▸ **REQUIRED ACTION**
After finding the line with "Image resolution: width=703" in the entries below, copy that line and each one after it exactly, through the last line, and omit pictures.

(Stored items)
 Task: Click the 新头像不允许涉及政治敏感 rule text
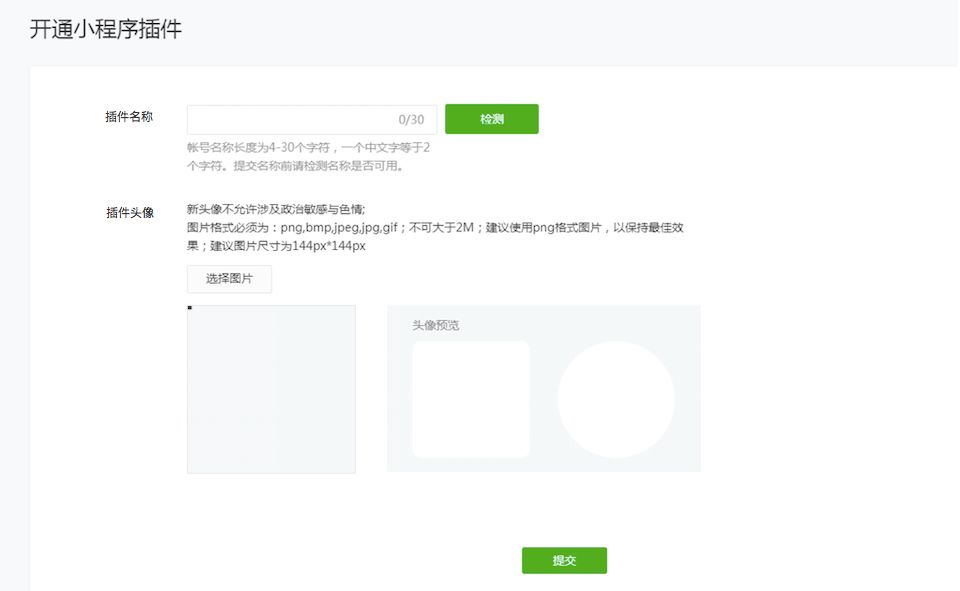[x=276, y=209]
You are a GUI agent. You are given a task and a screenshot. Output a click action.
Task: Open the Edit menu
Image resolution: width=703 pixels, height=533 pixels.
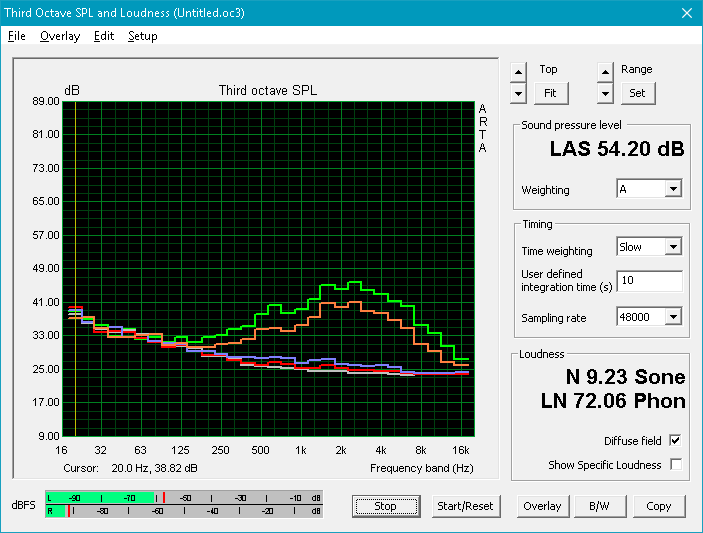104,36
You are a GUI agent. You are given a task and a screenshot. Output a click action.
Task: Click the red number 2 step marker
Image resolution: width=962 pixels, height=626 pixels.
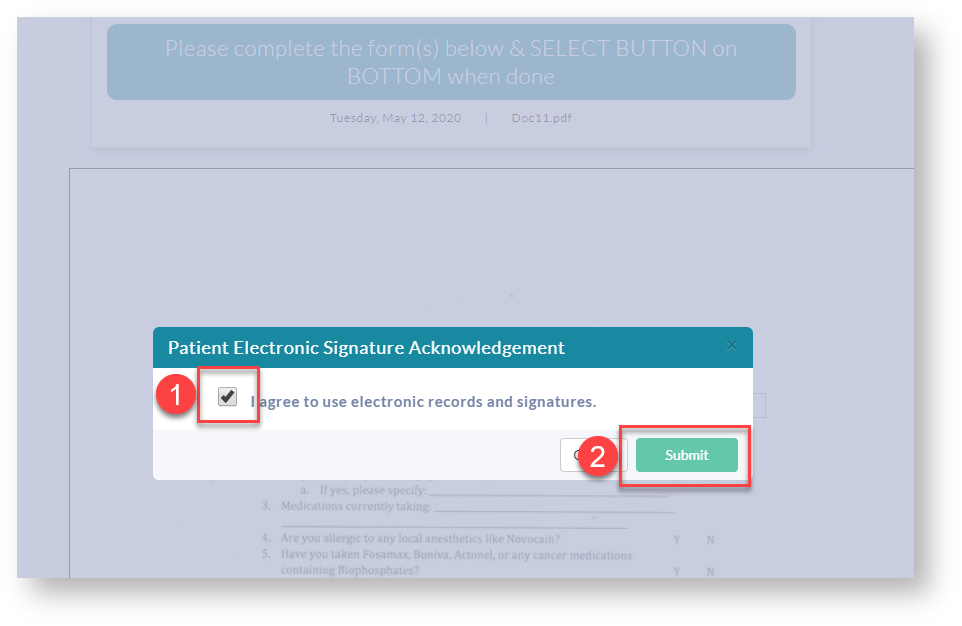tap(598, 456)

▸ **RESPONSE FOR THIS EXERCISE**
Image resolution: width=703 pixels, height=533 pixels.
104,36
You are a GUI agent. You are given a task and a screenshot. Output a click action.
Task: Click the red number 2 step marker
Image resolution: width=962 pixels, height=626 pixels.
tap(598, 456)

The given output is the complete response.